### Directions
Examine the entries below, count the lines holding the string "input", and respond with the number only.

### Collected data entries
+---+
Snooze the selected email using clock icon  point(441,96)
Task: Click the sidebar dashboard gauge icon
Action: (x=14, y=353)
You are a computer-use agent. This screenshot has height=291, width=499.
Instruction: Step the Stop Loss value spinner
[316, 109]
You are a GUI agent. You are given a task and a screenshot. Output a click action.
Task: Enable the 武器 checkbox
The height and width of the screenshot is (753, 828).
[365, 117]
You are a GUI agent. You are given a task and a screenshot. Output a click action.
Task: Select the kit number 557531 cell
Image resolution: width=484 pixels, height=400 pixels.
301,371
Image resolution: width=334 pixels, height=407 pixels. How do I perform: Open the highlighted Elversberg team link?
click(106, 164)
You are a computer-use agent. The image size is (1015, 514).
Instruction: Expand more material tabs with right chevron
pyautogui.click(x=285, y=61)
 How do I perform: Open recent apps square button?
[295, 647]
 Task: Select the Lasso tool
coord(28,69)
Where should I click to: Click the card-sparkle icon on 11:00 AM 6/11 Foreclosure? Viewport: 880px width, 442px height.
+---+
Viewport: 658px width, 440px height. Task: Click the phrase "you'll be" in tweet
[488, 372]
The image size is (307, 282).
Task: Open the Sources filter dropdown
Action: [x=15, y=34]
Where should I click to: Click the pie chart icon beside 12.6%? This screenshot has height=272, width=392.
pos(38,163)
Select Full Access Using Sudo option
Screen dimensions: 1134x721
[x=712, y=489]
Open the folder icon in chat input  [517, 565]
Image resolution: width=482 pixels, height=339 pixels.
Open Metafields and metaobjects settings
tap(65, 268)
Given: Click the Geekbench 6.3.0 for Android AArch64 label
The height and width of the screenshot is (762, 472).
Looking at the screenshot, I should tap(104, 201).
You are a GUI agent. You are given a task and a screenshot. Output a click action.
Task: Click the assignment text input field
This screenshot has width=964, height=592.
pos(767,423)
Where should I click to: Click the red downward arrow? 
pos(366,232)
+---+
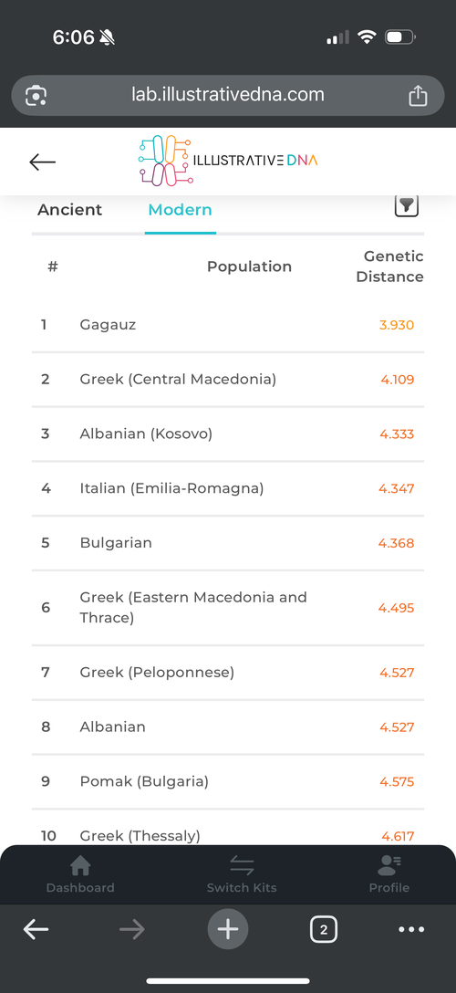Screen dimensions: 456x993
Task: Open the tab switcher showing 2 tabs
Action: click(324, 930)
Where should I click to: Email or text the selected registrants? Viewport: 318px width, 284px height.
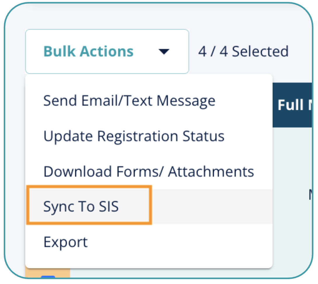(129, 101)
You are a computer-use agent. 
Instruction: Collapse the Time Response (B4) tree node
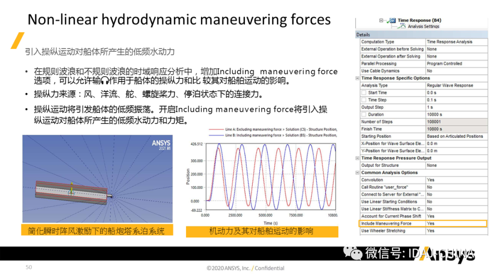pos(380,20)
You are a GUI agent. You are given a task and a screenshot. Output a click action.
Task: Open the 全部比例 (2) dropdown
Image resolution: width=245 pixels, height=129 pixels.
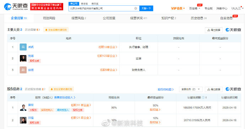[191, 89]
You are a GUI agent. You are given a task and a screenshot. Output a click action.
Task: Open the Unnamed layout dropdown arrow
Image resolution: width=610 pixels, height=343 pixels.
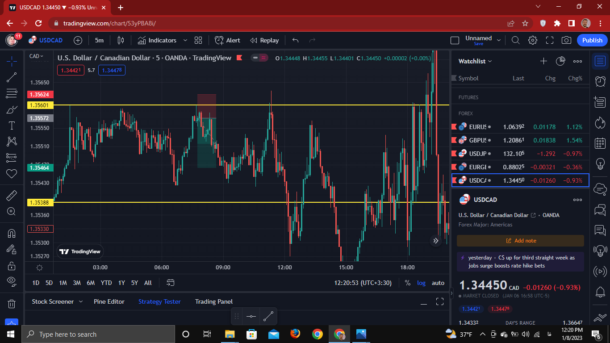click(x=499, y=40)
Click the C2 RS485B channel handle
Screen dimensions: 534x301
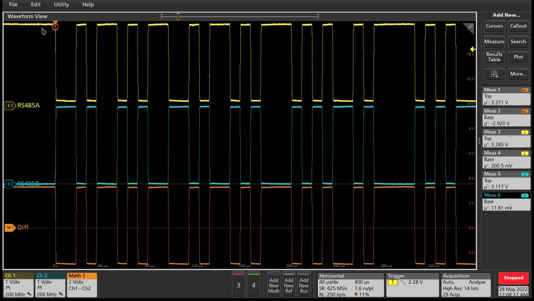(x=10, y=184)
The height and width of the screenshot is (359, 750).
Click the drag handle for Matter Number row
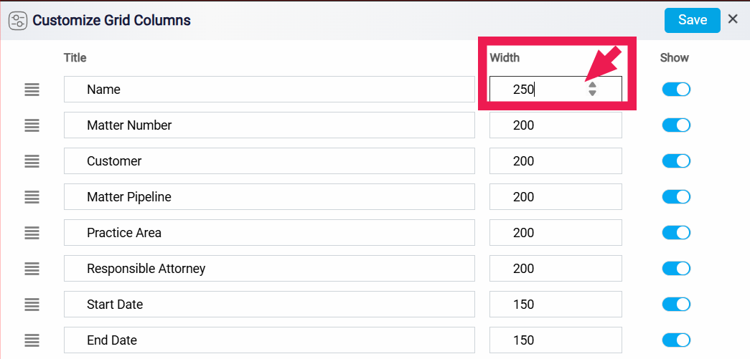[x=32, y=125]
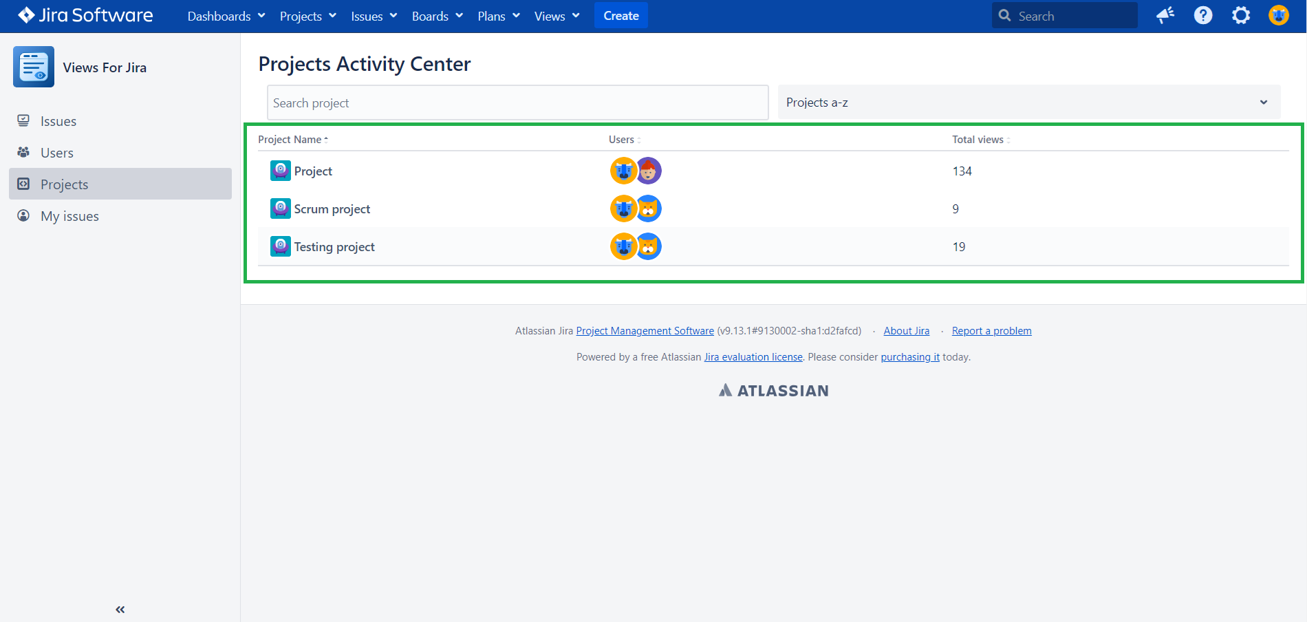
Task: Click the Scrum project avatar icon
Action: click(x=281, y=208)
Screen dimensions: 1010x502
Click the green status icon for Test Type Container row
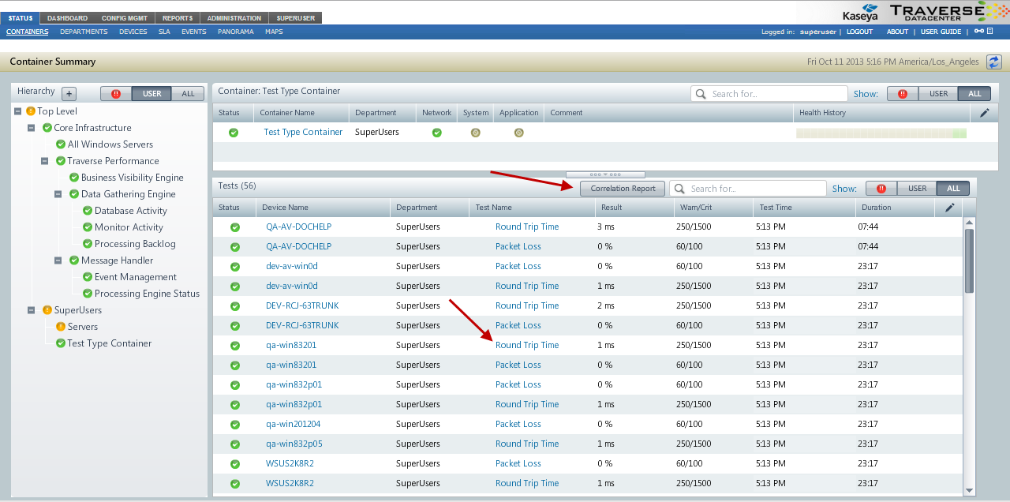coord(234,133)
+---+
### Task answer
2